You know how we’re always talking about complexity and emergent behavior? About how Cubelets can be a great model for complex systems we see in the world like societies, ecosystems, and economies? About how play with Cubelets will help kids develop skills to solve problems in complex environments? Well, even though we play with Cubelets a lot around here, sometimes emergent problems in complex systems can be a real bear to figure out.

Take the Nefarious Bug, for instance. Since the release of OS4, we’ve seen a few Cubelets spontaneously lock up and stop functioning. It happened every once in a while in our factory, and we heard from a few customers that the same thing had happened out in the world. When we took these “bricked” Cubelets apart, we found that each one was missing a tiny little piece of memory — a random line of programming had somehow been erased. And while I can function pretty well having no idea what I ate for breakfast yesterday, the microcontrollers inside Cubelets are a little more brittle, their memories need to basically be perfect in order for them to function at all.

I’ll spare you the rundown of our debugging process. Suffice it to say that hypotheses were made, tested, and then re-made. Ideas and hopes and dreams were repeatedly generated and then dashed. It took weeks, but we finally figured it out. It was the combined behavior of a mechanical bug, an electronic bug, and a software bug, but we fixed it just with software.

The particulars of the problem are a bit obscure. Are you familiar with the Rotate Cubelet? If you’ve ever wondered how the rotating face can conduct power and data without a bunch of wires getting twisted up inside, the answer is that it uses a slip ring. Slip rings have contacts that slide around a rotating ring, using friction to make electrical contact. Sometimes this connection isn’t perfect (at least not as perfect as a soldered wire) so there tends to be some noise on the power line near Rotate Cubelets. While this shouldn’t be a problem, a big Cubelets robot has power flowing throughout all of the Cubelets and through all of the faces, and a bunch of noise on a bunch of connectors all at once ended up causing low voltage transients that wreaked a little havoc on those tiny, tiny brains.

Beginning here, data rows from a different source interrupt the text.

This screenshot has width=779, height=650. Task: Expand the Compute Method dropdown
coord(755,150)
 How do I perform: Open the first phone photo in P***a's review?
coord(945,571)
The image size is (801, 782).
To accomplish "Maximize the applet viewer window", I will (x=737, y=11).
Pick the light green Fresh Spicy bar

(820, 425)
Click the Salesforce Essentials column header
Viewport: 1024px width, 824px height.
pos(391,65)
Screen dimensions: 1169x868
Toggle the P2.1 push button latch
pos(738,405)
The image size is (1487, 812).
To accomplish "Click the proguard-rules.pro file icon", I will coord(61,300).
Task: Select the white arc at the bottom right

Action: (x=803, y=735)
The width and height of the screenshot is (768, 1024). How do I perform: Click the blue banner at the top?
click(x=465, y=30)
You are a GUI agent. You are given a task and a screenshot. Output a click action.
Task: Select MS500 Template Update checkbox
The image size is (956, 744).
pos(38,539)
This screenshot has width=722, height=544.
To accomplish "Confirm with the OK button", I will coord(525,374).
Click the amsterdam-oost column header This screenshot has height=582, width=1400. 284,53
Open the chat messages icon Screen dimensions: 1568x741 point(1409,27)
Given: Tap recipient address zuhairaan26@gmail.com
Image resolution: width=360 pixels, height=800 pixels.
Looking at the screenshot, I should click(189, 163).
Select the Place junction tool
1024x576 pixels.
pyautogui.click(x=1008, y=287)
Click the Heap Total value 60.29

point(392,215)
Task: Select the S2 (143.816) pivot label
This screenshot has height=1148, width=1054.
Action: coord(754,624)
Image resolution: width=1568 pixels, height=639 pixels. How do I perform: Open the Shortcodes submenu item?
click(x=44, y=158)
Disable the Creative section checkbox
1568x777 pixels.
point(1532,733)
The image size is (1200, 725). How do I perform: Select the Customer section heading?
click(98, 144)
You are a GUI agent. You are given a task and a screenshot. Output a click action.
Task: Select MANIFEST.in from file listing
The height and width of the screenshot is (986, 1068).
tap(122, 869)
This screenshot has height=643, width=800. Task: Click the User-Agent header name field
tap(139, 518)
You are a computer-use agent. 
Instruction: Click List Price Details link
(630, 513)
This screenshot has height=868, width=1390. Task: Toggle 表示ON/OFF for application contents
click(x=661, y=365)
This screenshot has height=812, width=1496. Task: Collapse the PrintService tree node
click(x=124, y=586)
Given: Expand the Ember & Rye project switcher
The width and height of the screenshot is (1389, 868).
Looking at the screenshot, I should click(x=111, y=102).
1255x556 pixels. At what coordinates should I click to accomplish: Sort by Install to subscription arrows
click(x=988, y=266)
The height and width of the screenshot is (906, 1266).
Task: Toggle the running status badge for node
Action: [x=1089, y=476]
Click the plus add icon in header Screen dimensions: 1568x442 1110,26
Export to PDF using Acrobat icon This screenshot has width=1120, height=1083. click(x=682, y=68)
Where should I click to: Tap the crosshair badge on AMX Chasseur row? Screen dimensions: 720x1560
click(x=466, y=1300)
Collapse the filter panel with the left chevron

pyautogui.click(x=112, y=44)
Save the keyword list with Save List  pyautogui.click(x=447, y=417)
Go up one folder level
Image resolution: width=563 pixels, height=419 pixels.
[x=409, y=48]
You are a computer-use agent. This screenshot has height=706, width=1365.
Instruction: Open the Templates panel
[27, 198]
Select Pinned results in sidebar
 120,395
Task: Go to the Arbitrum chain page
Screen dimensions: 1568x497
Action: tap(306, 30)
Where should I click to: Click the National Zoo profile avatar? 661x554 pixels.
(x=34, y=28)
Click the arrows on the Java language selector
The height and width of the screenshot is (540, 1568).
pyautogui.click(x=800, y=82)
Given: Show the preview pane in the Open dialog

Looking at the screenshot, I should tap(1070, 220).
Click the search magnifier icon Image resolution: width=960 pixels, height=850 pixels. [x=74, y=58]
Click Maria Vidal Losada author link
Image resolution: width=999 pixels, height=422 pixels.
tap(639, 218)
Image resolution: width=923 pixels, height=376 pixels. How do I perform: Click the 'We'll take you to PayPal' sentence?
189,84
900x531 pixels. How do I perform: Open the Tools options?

Previously, Cubelets were riding a fine line between the voltage level at which they’d automatically shut down and the voltage level at which they could brick themselves and apparently (in less than 0.1% of Cubelets), noisy rotatey power connections could shock the Cubelet into crossing that line. Once we finally figured this out, it was pretty straightforward to repair by changing a few settings in software and testing profusely with the noisiest Rotate Cubelets we could find.

Now OS 4.3 is out in the world. I’d recommend upgrading all of your Cubelets. Its super easy to do using the iOS or Android Cubelets app.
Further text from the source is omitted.